We followed the tractor up and down three large grassy fields each with row upon row upon row of vines, the rows disappearing to their vanishing points in the far distance. Catherine kept up a running commentary of the types of grapes in each of the fields, and it didn’t take me long to guess she wasn’t just casual labour like the rest of the crew. We were the stragglers, and we’d almost arrived at where Row had parked the tractor when it occurred to me to ask about the cottage.
“Cather ….” With a look of shock on her face she walked briskly away and started talking to an old man with a flat cap.

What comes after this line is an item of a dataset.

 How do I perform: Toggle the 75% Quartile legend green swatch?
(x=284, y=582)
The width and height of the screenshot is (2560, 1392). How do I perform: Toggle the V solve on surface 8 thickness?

Colin, who had been checking out the grapes, had missed the exchange, so I gave the idea of talking to her up as we went to claim our buckets and snips.
The bucket were yellow, black and blue. Some pickers took two, others only one, so Colin and I followed their example. Then we were handed our snips. I took off the band that held them shut, and ran my finger across the blade. Catherine had been right, they were sharp. Razor sharp.
“Gloves?” Another middle aged woman was handing out surgical gloves from a cardboard box.
“Erm … why do we need gloves?” Colin asked, as I listened, intrigued.
“You don’t, is the short answer. But they make it much more comfortable,” she said, handing us both a pair. “Much more comfortable. believe you me, young man. My name is Delia, by the way. I gather you’re the two in the cottage, this year.” There was something about the way she said ‘this year’, that made the small hairs on the back of my neck stand up. I glanced at Colin, and knew he felt the same.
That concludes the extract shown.